Porém, o lobolo, era acima de tudo, uma recompensa à família da noiva pela
perda de uma filha (veja-se que o significado não era meramente afectivo, senão
prático. Perder uma filha significava perder mão-de-obra doméstica).
Para
nós, europeus, é uma prática sexista e retrógada. Contudo, para os moçambicanos
é uma prática actual. Aqueles que não lobolam a mulher têm sempre uma dívida
para com a família dela.
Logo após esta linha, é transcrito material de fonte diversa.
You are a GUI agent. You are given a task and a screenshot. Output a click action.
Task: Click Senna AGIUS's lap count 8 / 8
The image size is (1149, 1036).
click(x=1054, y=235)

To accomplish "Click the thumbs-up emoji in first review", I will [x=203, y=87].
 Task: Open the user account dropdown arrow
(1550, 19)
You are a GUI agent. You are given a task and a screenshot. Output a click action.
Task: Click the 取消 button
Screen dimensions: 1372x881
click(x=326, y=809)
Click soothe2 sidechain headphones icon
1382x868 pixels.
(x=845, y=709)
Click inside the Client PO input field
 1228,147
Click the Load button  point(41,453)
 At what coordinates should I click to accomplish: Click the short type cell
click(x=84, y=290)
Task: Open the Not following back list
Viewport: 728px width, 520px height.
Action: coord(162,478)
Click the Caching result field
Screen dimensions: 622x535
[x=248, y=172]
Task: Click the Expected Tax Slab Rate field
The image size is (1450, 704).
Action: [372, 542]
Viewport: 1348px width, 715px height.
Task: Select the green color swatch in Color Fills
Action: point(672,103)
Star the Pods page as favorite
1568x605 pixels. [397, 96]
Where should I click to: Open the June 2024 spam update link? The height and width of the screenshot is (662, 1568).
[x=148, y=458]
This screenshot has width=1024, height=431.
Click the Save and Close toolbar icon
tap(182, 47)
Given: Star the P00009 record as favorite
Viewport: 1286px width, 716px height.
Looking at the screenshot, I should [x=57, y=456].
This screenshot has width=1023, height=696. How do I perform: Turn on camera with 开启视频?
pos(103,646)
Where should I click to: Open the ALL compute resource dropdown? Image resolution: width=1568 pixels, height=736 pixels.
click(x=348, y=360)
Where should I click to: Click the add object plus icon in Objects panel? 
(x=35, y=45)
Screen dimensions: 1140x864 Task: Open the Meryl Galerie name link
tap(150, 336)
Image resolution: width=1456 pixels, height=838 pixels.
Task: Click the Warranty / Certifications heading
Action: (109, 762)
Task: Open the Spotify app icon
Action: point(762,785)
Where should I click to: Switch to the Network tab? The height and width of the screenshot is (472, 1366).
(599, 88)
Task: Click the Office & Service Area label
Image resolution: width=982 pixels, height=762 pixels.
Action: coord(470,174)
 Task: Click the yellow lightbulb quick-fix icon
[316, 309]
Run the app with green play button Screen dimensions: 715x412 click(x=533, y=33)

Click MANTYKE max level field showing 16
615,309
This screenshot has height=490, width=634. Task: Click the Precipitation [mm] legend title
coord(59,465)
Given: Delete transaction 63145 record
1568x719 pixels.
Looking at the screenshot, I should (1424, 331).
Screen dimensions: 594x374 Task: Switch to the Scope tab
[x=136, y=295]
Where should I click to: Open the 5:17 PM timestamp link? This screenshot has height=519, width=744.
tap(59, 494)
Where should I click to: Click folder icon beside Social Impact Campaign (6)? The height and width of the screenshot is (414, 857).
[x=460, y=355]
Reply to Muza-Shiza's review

A mulher que não é lobolada é uma mulher sem direitos.
Conheci
dois casos de lobolos tardios e dois casos de lobolos feitos nos primeiros anos
de vida em comum. Nos
lobolos tardios, ambos casais mostraram as fotos do casamento e rituais de
lobolo com muito orgulho. As senhoras, mães de não sei quantos filhos e avós de
outros tantos, iam vestidas de véu e grinalda. Os senhores de fraque. Vi fotos
deles a pegarem ao colo delas e a partirem o bolo de noivos com todo o
romanticismo e tradiciolismo inerente a este acto (braços entrecruzados e um dá
um pouco de bolo ao outro). Os “vovôs-noivos” falavam da cerimónia e
demonstravam certo alívio por terem podido pagar a “dívida” que haviam
contraído várias décadas antes com a sua família política. As “vovós-noivas”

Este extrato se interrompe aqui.